Le Parlement roumain rejette le candidat au poste de Premier ministre Adrian Vestea, les négociations pour une coalition pro-européenne dans l'impasse
Le Premier ministre désigné Adrian Vestea a manqué l'obtention de 44 voix lundi soir, après que le parti d'extrême droite AUR a abandonné l'hémicycle et que son propre bloc libéral a refusé de le soutenir.
Le vote échoue
Adrian Vestea, désigné par le président Nicusor Dan pour diriger le prochain gouvernement roumain, n'a obtenu que 189 voix devant les chambres réunies tard le 22 juin. Il avait besoin d'une majorité absolue de 233 voix. Seuls 212 des 465 parlementaires ont pris part au vote ; 23 ont voté contre lui. Le parti d'extrême droite Alliance pour l'unité des Roumains (AUR) a quitté la salle de séance avant le décompte, scellant le résultat quelques heures après que Vestea ait courtisé son soutien.
Le pari présidentiel
Dan a nommé Vestea sans consulter la direction du Parti national libéral (PNL), la formation à laquelle les deux hommes appartiennent nominalement. Le président espérait relancer la coalition centriste qui s'est effondrée début mai. Au lieu de cela, la convention spéciale du PNL a voté dimanche pour exclure Vestea et ses partisans, bien que la mesure doive encore être approuvée formellement. Vestea a présenté un cabinet minoritaire s'appuyant sur le Parti social-démocrate (PSD) de gauche, des dissidents libéraux et des technocrates sans étiquette. Le PNL, l'USR réformateur et l'UDMR hungaro-roumain avaient déjà déclaré qu'ils ne confirmeraient aucun gouvernement qui violerait le cordon sanitaire contre l'extrême droite.
Je vise un gouvernement qui s'attaque aux réformes réelles et maintient la Roumanie sur une orientation pro-occidentale.
Le seul soutien constant était le PSD, le parti qui a fait tomber l'administration précédente. Vestea a également mené des négociations avec l'AUR, dont le chef George Simion a posé une condition pour son soutien : les partis traditionnels doivent cesser de qualifier le groupe d'« extrémiste ». L'AUR s'oppose à l'aide militaire à l'Ukraine et critique vivement l'Union européenne. La demande de Simion est restée sans réponse, et la faction a quitté l'hémicycle avant le vote.
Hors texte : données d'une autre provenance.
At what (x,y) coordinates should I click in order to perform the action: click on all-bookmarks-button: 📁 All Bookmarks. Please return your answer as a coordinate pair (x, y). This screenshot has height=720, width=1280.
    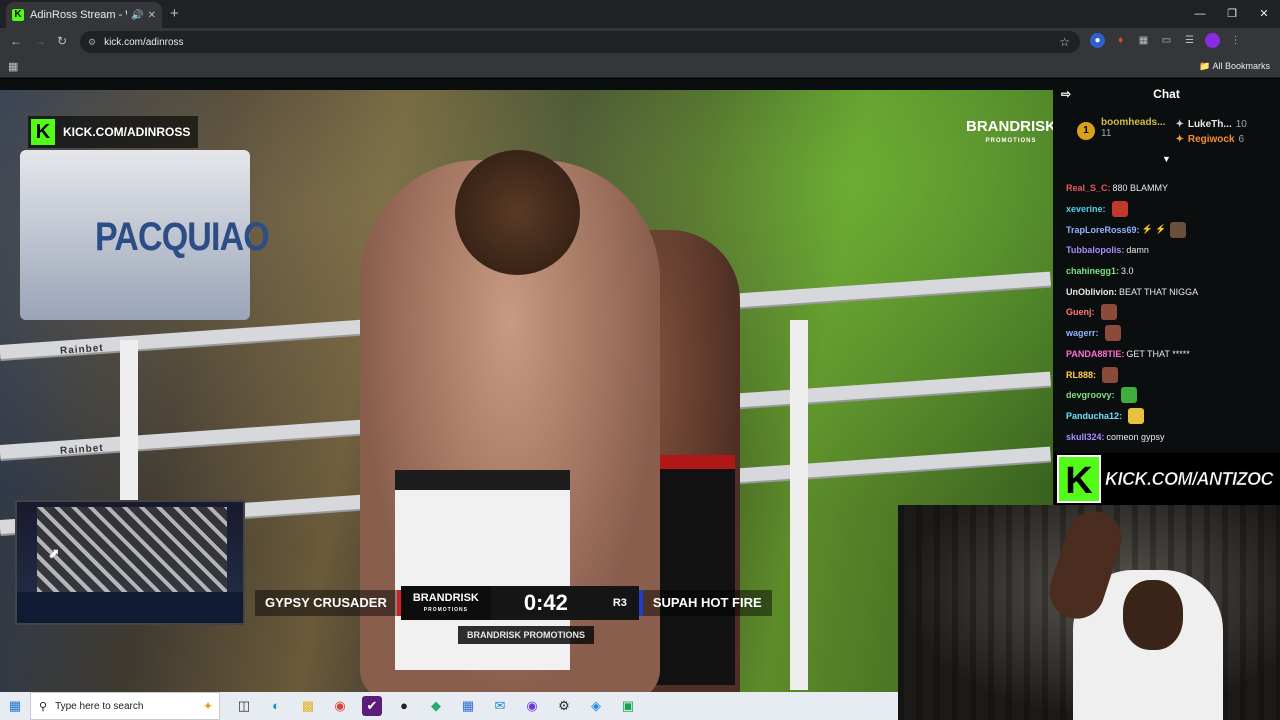
    Looking at the image, I should click on (1234, 66).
Dan est le premier chef d'État depuis l'adhésion de la Roumanie à l'UE qui est prêt à faire entrer l'extrémisme dans le bateau du gouvernement.
L'effondrement du cabinet Bolojan
L'impasse a commencé en avril, lorsque le PSD s'est retiré de la coalition quadripartite du Premier ministre Ilie Bolojan. Le catalyseur en a été un ensemble de mesures impopulaires, notamment des augmentations d'impôts destinées à réparer les finances publiques mises à rude épreuve. Le 5 mai, le PSD s'est allié à l'AUR pour faire adopter une motion de censure, renversant Bolojan et le laissant comme Premier ministre par intérim. Sans le PSD, le plus grand groupe parlementaire, il s'est avéré quasi impossible de rassembler une majorité pro-européenne.
La suite
Conformément à la Constitution, le président doit organiser une nouvelle série de consultations et désigner un nouveau candidat. Ce candidat dispose de dix jours pour former un cabinet et faire face à un vote de confiance. Si un deuxième candidat au poste de Premier ministre est rejeté dans les 60 jours, le président peut dissoudre le Parlement et convoquer des élections anticipées, une mesure jamais prise dans la Roumanie post-communiste. Des analystes cités par des médias allemands prédisent que le prochain candidat sera confirmé pour éviter des élections, un gouvernement minoritaire étant le résultat le plus probable. Des manifestations de rue ont eu lieu à Bucarest ce week-end, accusant Dan de trahir son électorat en courtisant l'extrême droite et le PSD.